The herbs for pain management that practitioners most commonly use can come from different leaves, roots, stems, flowers, and seeds of plants such as Safflower (hong hua), Szechuan Lovage Rhizome (Chuan xiong), Notopterygium Rhizome and Root (Qiang huo), pubescent angelica root (du huo), Corydalis Rhizome (yan hu suo), Eucommia Bark (du Zhong), and Achyranthes Root (Niu xi). Suppose we recommend Chinese herbs as a treatment: In that case, the herbs are combined into an individual-designed formula that is dispensed in the form of an herbal tea, capsule, liquid extract, granule, or powder. In addition, some herbs can be made into topical remedies. For example, many athletes or people who suffer from muscle pain might use a Notoginseng (san qi) ointment to treat their pain topically. This herb is usually made into creams and ointments to treat muscle soreness and aches, bleeding and bruising, joint pain, swelling, and inflammation.

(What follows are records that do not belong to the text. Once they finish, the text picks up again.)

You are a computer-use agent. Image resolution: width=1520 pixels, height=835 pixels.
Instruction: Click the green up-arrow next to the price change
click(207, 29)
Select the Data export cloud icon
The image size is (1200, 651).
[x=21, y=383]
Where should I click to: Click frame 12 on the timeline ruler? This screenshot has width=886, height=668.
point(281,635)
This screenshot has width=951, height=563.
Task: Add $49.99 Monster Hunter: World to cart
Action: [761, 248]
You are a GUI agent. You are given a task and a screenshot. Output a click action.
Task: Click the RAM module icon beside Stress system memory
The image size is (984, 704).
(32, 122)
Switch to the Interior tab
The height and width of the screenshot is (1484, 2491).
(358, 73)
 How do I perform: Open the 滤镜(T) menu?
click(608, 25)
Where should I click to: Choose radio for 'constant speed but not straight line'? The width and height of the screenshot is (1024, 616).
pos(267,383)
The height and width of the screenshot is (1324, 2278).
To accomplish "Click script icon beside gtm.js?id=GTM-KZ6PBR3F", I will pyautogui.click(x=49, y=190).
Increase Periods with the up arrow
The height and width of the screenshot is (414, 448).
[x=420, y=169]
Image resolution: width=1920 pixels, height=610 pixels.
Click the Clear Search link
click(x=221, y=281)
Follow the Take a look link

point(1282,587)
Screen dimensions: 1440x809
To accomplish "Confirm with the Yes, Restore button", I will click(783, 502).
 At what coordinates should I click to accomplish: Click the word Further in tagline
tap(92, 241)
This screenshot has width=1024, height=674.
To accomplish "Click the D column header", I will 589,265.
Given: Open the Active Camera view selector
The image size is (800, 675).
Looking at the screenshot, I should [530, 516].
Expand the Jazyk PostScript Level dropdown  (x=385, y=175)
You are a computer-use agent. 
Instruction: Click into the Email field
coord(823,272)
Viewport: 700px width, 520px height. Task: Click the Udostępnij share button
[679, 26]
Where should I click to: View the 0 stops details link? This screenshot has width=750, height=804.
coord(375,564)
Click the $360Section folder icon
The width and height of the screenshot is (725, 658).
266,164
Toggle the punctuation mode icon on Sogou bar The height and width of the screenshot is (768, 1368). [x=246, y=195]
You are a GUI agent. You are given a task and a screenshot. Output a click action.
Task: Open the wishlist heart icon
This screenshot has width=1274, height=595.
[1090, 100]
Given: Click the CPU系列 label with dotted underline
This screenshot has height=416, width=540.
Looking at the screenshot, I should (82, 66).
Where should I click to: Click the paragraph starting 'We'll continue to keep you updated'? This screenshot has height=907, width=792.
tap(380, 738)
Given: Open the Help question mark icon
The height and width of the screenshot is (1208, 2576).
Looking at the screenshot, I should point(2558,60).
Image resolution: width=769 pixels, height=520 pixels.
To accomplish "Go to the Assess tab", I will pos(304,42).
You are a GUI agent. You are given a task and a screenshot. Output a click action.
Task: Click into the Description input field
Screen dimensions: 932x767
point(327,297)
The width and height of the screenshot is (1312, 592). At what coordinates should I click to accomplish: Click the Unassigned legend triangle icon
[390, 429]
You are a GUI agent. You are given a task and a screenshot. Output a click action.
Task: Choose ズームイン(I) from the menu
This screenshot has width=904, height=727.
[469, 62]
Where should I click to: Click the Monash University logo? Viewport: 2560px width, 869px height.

As well, many herbal patches and herbal foot soaks help open channels and move blood very efficiently.


Chinese medicine is used to look at the human body through the eyes of heaven, earth, and human at the same time. It is a complex being, made up of spiritual and physical properties. Pain is a complicated condition, which is the reason why Chinese medicine treatment is so expansive. It attempts to comprehend and gather as much of the universe's themes to restore health to us, while simultaneously, trying to create as simplistic of a conclusion to understand the complexity of our health as functional human beings within the vast network of life as possible.